Direction 1 — Name each distinct four-digit year mentioned in the post on comparing MARC fields.
Direction 2 — In the listing, please rewrite the stretch from the line containing "Viewport: 528px width, 704px" through the line containing "(x=174, y=10)", substituting "symbol" for every "icon" and leaving all else unchanged. Return only those lines.

Excerpt to read —
..........

Wednesday, April 13, 2011

Comparing MARC fields and identifying similar contents / deduplication

When doing automatic enrichment of library MARC records you'll run into the problem of merging different record's field information into one record where the fields are ranging from completely unique to similar or mostly similar. The final two is the most difficult to master by means of computer programming.

Take these three examples of MARC 21 520 fields (504 in DanMARC2 that we normally use) that wrongfully merged together into one of our own library records.

520 00 $a This book is a linguistic-cultural study of the emergence of the Jewish ghettos during the Holocaust. It traces the origins and uses of the term 'ghetto' in European discourse from the sixteenth century to the Nazi regime. It examines with a magnifying glass both the actual establishment of and the discourse of the Nazis and their allies on ghettos from 1939 to 1944. With conclusions that oppose all existing explanations and cursory examinations of the ghetto, the book impacts overall understanding of the anti-Jewish policies of Nazi Germany.

520 00 $a Summary: "This book is a linguistic-cultural study of the emergence of the Jewish ghettos during the Holocaust. It traces the origins and uses of the term 'ghetto' in European discourse from the sixteenth century to the Nazi regime. It examines with a magnifying glass both the actual establishment of and the discourse of the Nazis and their allies on ghettos from 1939 to 1944. With conclusions that oppose all existing explanations and cursory examinations of the ghetto, the book impacts overall understanding of the anti-Jewish policies of Nazi Germany"--Provided by publisher

520 00 $a Summary: "This book is a linguistic-cultural study of the emergence of the Jewish ghettos during the Holocausta It traces the origins and uses of the term ,@221A@UFAghetto,@221A@UF9 in European discourse from the sixteenth century to the Nazi regime. It examines with a magnifying glass both the actual establishment of and the discourse of the Nazis and their allies on ghettos from 1939 to 1944. With conclusions that oppose all existing explanations and cursory examinations of the ghetto, the book impacts overall understanding of the anti-Jewish policies of Nazi Germany"--Provided by publisher

The first was the original 520 field provided by our supplier. The second and third are from WorldCat with one of them displaying some mangled marc8 encoding issues.

..........

Stored records —

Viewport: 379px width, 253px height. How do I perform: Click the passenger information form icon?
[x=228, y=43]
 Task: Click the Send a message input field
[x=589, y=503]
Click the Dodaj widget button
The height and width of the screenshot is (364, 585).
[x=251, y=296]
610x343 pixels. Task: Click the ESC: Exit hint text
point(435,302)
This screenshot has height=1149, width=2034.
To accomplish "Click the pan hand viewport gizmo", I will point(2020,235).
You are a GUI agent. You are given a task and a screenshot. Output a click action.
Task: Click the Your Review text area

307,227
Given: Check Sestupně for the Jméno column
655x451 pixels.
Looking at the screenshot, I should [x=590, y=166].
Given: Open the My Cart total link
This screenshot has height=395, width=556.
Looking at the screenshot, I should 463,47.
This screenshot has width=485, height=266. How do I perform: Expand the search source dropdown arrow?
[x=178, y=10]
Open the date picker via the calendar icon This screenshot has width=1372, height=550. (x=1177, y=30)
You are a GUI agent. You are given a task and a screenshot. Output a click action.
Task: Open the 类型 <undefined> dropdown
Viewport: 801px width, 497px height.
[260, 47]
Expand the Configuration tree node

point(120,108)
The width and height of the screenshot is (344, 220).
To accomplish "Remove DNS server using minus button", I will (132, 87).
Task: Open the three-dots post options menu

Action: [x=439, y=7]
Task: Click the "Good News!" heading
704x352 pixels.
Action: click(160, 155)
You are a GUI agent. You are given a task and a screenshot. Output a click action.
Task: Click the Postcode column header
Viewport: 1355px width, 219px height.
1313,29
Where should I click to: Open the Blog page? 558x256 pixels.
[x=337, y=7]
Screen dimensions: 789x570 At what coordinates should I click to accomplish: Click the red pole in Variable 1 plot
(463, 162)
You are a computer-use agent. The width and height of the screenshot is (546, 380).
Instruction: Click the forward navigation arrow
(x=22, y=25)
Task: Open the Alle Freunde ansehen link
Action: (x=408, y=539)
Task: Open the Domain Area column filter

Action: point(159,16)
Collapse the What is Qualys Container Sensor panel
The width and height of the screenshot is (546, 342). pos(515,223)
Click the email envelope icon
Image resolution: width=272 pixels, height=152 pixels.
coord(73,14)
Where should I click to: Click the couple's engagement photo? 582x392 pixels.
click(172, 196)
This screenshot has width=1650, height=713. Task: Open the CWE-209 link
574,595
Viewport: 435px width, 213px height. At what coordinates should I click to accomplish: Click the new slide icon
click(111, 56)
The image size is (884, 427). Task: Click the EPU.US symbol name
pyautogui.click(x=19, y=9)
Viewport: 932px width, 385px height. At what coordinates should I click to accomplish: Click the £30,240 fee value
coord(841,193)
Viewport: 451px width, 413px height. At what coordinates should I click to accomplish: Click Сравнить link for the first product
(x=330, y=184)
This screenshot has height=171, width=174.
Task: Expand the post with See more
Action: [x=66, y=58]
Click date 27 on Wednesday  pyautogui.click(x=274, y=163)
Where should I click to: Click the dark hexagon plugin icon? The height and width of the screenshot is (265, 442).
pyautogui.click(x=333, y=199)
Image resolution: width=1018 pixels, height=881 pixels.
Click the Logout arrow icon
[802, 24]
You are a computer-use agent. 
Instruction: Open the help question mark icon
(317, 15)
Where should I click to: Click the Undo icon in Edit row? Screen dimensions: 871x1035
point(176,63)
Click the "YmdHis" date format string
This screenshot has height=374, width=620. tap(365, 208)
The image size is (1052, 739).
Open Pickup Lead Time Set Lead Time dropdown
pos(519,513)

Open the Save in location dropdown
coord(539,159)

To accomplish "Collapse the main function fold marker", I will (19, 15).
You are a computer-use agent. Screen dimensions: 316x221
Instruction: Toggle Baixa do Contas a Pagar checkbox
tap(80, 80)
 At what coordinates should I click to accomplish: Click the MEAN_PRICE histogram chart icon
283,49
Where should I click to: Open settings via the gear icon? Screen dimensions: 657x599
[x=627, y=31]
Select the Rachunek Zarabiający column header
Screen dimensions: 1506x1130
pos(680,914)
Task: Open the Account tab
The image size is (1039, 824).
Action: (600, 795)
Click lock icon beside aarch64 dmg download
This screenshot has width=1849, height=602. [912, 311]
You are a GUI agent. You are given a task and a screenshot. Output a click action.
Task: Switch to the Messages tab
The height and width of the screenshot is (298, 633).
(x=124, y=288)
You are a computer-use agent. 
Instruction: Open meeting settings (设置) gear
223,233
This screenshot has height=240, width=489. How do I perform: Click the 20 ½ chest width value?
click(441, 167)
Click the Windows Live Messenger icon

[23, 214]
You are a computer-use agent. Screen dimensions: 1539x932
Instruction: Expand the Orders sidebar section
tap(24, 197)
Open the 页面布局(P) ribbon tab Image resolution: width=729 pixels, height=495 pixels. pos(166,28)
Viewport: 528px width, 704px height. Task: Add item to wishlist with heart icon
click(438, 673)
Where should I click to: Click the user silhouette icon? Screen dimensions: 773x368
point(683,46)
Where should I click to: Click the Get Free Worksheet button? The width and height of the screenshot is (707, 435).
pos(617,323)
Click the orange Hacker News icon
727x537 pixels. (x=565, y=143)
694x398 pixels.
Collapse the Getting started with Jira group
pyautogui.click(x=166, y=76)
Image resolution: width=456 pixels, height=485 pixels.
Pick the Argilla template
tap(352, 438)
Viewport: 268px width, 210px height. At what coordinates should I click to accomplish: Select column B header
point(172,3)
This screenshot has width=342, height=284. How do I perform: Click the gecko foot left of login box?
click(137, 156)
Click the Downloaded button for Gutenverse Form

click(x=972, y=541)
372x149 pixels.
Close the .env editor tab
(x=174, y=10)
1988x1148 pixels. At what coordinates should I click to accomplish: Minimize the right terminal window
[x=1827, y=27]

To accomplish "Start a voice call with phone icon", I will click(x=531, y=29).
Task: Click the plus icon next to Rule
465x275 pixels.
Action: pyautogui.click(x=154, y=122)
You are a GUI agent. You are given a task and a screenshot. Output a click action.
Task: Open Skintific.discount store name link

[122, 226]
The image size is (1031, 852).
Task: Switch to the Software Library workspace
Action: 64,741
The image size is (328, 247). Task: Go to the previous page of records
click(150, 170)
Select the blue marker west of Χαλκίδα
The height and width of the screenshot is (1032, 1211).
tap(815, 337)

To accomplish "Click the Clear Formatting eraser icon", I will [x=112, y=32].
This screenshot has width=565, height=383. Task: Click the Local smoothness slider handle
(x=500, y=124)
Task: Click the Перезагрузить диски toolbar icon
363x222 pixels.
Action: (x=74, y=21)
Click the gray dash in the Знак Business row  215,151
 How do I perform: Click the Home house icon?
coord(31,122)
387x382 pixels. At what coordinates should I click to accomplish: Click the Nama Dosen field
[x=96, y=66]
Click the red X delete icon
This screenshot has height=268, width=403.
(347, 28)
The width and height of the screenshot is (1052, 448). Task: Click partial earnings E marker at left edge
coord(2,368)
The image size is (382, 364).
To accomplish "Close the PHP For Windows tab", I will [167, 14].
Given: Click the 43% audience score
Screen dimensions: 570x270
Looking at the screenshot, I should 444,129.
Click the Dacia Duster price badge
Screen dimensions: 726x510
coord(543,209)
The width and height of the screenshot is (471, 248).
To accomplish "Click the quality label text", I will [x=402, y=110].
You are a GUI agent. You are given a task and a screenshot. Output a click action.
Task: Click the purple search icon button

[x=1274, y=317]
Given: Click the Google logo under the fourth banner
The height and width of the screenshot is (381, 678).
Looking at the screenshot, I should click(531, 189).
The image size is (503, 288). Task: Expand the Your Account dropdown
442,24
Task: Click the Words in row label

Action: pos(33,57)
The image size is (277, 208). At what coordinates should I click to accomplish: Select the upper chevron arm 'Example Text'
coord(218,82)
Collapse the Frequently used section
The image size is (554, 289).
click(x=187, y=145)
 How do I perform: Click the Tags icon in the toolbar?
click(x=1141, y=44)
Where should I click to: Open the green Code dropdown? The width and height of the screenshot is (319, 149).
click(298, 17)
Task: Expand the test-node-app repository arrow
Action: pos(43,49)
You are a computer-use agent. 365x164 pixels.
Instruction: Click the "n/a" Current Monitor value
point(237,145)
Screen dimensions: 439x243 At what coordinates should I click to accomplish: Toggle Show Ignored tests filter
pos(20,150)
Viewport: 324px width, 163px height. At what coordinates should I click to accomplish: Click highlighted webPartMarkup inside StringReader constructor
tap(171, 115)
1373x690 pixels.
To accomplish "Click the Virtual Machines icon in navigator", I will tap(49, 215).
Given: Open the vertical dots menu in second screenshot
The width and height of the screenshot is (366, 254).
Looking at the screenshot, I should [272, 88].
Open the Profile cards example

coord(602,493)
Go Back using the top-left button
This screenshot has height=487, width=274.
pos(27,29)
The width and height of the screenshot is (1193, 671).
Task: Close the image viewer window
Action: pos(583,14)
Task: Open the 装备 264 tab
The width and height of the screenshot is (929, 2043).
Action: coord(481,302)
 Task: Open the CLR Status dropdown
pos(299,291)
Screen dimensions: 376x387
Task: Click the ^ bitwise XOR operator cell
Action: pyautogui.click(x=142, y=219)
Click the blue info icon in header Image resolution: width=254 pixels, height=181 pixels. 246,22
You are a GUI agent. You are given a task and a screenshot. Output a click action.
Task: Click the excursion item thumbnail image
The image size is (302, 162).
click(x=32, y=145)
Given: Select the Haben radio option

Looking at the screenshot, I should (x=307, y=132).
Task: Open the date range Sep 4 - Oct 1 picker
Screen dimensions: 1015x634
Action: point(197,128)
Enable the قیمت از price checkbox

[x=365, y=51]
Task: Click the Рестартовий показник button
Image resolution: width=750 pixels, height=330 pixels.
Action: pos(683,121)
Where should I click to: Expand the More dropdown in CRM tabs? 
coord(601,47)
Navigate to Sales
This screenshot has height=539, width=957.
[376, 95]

..........

Expected answer 1 — 2011, 1939, 1944

Expected answer 2 —
Viewport: 528px width, 704px height. Task: Add item to wishlist with heart symbol
click(438, 673)
Where should I click to: Click the user silhouette symbol? Screen dimensions: 773x368
point(683,46)
Where should I click to: Click the Get Free Worksheet button? The width and height of the screenshot is (707, 435).
pos(617,323)
Click the orange Hacker News symbol
727x537 pixels. (x=565, y=143)
694x398 pixels.
Collapse the Getting started with Jira group
pyautogui.click(x=166, y=76)
Image resolution: width=456 pixels, height=485 pixels.
Pick the Argilla template
tap(352, 438)
Viewport: 268px width, 210px height. At what coordinates should I click to accomplish: Select column B header
point(172,3)
This screenshot has width=342, height=284. How do I perform: Click the gecko foot left of login box?
click(137, 156)
Click the Downloaded button for Gutenverse Form

click(x=972, y=541)
372x149 pixels.
Close the .env editor tab
(x=174, y=10)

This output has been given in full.